- **DIRECTION**
Reproduce every line from the line with "[Lancer la recherche] (84, 3)" up to and including the line with "First Faint (111, 575)", raising each coordinate in the answers by 76. Leave all other text on those lines unchanged.

[Records for locating displayed items]
════════
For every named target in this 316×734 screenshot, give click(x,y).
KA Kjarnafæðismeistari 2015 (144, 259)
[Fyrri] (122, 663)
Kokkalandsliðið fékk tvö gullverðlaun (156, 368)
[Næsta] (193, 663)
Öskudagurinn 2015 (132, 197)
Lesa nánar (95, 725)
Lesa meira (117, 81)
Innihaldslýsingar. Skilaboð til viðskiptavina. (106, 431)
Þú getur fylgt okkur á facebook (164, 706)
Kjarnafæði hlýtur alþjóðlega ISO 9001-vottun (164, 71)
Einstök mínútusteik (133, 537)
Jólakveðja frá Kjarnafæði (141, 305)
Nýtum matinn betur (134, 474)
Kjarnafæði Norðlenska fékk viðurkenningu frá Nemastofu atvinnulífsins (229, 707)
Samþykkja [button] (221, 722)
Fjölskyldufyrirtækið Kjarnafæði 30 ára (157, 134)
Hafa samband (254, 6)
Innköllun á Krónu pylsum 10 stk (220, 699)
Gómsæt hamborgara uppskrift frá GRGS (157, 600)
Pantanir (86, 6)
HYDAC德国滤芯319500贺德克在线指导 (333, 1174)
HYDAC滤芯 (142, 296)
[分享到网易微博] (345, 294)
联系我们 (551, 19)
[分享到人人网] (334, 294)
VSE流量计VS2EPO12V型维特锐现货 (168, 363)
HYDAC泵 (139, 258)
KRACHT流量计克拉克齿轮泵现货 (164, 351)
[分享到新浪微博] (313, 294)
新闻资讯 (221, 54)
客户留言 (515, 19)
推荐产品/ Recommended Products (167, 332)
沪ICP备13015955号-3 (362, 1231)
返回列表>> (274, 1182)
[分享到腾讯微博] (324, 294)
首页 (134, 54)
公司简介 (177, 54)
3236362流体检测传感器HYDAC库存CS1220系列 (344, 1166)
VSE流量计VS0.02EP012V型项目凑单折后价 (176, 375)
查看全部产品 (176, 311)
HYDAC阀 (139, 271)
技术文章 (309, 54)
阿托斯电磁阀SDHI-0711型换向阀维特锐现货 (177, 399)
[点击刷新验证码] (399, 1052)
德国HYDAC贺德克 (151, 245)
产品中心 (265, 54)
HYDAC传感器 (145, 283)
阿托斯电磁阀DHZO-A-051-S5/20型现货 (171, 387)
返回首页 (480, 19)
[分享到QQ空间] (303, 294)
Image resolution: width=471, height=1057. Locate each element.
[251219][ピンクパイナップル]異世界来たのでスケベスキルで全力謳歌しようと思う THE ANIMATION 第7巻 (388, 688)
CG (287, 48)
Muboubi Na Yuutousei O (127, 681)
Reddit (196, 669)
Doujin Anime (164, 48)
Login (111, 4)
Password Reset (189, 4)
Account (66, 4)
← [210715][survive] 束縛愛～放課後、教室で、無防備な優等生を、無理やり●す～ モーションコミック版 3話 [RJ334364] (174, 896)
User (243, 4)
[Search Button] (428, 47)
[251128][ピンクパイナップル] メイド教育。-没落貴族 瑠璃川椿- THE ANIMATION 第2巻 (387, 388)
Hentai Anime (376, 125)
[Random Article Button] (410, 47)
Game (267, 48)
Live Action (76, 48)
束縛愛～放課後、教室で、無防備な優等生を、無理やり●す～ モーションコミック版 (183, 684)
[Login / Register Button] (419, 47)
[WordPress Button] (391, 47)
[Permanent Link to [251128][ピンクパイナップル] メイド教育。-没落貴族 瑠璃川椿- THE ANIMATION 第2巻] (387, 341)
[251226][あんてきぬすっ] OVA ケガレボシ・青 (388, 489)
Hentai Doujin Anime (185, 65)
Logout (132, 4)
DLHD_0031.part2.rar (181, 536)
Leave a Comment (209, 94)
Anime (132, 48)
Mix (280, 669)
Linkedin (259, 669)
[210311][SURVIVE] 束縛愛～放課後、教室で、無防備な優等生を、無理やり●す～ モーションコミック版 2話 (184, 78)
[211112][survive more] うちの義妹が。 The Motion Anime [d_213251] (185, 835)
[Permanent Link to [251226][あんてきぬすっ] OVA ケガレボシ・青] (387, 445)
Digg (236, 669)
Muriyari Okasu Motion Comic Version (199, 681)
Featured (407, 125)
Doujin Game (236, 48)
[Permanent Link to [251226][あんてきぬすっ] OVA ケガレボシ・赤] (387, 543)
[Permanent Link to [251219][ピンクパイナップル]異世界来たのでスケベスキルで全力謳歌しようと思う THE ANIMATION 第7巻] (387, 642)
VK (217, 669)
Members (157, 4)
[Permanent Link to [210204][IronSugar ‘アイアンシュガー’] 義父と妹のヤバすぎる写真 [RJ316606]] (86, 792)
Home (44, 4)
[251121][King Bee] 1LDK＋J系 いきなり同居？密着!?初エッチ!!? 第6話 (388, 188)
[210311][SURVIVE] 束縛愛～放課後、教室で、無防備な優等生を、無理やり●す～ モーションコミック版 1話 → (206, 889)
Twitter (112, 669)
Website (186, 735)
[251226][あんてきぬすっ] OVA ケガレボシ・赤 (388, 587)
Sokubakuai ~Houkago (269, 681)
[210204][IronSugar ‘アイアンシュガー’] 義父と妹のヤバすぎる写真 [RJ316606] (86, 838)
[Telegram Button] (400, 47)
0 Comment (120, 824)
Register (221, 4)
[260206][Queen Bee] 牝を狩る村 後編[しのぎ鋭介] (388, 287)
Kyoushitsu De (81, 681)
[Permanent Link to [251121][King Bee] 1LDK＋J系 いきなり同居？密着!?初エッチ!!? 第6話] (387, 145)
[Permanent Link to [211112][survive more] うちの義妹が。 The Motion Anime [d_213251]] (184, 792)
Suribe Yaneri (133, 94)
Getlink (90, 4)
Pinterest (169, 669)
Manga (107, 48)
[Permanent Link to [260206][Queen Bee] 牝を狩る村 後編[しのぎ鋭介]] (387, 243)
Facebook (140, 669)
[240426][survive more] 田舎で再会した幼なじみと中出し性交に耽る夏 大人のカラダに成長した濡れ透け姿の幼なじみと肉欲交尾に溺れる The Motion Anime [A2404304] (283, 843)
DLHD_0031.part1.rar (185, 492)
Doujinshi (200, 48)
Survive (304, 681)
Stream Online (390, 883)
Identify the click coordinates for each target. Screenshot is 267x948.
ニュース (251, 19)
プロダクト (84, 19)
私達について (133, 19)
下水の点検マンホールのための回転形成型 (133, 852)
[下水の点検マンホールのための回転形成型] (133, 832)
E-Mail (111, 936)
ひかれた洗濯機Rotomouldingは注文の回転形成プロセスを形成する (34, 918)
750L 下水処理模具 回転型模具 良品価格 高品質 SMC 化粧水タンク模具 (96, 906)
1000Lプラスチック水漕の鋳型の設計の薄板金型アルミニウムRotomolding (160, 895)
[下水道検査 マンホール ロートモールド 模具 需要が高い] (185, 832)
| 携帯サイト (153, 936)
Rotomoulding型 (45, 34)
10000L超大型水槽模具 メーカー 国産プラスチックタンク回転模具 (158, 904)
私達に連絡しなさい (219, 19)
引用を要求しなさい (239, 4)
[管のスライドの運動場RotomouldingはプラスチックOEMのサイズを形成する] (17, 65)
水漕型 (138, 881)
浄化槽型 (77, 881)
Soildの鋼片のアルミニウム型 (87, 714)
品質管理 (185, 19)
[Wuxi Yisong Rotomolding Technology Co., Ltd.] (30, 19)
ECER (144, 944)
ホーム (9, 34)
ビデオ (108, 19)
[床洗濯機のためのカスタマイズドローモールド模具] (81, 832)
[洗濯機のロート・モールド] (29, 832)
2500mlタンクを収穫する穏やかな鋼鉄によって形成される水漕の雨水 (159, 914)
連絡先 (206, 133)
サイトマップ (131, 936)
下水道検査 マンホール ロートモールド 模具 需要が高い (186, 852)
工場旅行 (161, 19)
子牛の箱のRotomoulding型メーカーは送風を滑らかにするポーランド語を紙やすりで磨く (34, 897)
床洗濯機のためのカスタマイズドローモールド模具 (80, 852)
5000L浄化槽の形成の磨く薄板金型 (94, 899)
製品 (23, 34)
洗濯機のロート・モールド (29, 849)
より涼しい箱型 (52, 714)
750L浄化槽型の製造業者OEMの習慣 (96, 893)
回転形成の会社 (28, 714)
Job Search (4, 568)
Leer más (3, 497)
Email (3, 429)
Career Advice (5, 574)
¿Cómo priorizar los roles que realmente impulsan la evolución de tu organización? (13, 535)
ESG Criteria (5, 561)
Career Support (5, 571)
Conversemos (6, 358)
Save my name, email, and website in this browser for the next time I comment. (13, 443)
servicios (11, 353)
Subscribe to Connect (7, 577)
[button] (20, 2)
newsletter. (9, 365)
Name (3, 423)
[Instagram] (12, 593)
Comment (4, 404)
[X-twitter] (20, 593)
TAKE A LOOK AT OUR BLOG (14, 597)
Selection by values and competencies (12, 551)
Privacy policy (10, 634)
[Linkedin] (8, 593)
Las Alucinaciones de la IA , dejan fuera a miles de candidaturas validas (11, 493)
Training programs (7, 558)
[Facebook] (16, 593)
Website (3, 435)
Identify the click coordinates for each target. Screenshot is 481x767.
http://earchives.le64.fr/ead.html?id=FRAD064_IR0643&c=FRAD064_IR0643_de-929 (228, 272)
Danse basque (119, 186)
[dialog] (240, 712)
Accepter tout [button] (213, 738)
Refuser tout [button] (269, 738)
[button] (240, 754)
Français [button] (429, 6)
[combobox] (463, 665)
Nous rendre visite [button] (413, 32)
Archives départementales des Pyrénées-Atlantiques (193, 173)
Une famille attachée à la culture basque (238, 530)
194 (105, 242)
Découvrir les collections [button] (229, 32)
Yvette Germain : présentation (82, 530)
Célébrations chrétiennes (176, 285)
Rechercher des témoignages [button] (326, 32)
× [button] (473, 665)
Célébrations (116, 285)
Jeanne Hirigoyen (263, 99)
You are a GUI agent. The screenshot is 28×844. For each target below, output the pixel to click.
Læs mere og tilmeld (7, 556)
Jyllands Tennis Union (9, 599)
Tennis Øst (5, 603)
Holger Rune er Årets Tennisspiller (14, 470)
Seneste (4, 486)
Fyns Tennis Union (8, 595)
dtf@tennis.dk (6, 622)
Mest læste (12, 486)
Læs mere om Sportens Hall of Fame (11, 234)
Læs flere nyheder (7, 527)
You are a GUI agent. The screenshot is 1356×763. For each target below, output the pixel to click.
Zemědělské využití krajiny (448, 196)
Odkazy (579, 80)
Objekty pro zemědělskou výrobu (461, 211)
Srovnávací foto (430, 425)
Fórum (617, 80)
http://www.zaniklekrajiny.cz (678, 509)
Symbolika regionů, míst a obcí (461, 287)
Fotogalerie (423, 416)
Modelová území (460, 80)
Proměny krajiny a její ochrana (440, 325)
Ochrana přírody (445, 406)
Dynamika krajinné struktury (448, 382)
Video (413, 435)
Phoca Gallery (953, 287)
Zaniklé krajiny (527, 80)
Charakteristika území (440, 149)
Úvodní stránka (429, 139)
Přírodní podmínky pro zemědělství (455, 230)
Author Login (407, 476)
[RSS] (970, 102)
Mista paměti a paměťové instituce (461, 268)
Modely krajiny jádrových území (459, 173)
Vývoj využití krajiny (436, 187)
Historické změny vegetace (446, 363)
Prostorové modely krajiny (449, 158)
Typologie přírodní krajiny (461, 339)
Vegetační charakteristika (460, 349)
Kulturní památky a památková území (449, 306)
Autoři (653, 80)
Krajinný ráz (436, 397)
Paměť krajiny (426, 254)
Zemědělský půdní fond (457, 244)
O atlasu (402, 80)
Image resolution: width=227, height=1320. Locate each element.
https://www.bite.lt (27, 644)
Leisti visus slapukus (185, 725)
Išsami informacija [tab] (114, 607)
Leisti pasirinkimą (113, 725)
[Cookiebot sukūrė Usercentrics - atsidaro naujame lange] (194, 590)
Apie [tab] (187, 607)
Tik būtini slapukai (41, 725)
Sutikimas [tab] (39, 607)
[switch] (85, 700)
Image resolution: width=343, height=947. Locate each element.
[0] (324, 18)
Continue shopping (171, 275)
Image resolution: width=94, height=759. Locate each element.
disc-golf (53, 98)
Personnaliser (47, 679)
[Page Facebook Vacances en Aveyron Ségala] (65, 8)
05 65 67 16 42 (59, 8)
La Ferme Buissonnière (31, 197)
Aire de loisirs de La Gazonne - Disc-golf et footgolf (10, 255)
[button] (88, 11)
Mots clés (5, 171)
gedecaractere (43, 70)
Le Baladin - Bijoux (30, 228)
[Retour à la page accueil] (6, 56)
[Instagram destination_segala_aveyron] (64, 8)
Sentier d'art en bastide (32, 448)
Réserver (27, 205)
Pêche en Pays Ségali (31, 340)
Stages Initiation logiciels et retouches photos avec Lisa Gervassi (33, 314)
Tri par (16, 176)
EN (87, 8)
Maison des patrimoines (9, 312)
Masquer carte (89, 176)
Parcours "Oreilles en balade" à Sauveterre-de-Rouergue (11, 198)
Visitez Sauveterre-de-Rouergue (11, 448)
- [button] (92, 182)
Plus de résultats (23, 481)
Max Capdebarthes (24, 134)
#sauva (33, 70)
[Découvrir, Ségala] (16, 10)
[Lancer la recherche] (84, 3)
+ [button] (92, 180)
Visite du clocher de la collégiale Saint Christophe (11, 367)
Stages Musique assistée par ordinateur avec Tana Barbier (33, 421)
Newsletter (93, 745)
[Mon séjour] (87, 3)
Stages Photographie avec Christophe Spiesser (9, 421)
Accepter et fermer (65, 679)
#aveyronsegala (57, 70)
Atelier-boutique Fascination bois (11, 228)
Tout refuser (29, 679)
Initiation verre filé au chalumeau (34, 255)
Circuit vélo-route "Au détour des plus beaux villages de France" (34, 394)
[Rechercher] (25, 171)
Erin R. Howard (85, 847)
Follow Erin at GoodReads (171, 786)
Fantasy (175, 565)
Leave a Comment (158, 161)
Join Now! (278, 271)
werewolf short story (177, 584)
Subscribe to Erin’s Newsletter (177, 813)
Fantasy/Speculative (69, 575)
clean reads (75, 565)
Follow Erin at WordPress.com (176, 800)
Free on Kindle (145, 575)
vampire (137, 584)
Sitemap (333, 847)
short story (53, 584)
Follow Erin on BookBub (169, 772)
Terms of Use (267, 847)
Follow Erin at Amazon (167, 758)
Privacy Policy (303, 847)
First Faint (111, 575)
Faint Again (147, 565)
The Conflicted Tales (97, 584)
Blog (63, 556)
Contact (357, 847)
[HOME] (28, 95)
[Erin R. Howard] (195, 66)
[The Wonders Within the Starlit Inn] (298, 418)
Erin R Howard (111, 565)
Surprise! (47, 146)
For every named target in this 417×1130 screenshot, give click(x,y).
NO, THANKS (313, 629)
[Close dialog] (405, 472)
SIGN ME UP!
════════
- **SOLVED PROBLEM**
[Lancer la recherche] (160, 79)
+ [button] (168, 256)
Visite du clocher de la collégiale Saint Christophe (87, 443)
Stages Musique assistée par ordinateur avec Tana Barbier (109, 497)
Newsletter (169, 821)
[Mon séjour] (163, 79)
Stages Photographie avec Christophe Spiesser (85, 497)
Accepter et fermer (141, 755)
#aveyronsegala (133, 146)
Atelier-boutique Fascination bois (87, 304)
Tout refuser (105, 755)
Initiation verre filé au chalumeau (110, 331)
Circuit vélo-route "Au détour des plus beaux villages de France" (110, 470)
[Rechercher] (101, 247)
Erin R. Howard (161, 923)
Follow Erin at GoodReads (247, 862)
Fantasy (251, 641)
Leave a Comment (234, 237)
Join Now! (354, 347)
werewolf short story (253, 660)
Subscribe to Erin’s Newsletter (253, 889)
Fantasy/Speculative (145, 651)
clean reads (151, 641)
Follow Erin at WordPress.com (252, 876)
Free on Kindle (221, 651)
vampire (213, 660)
Sitemap (409, 923)
short story (129, 660)
Follow Erin on BookBub (245, 848)
Terms of Use (343, 923)
Follow Erin at Amazon (243, 834)
Privacy Policy (379, 923)
First Faint (187, 651)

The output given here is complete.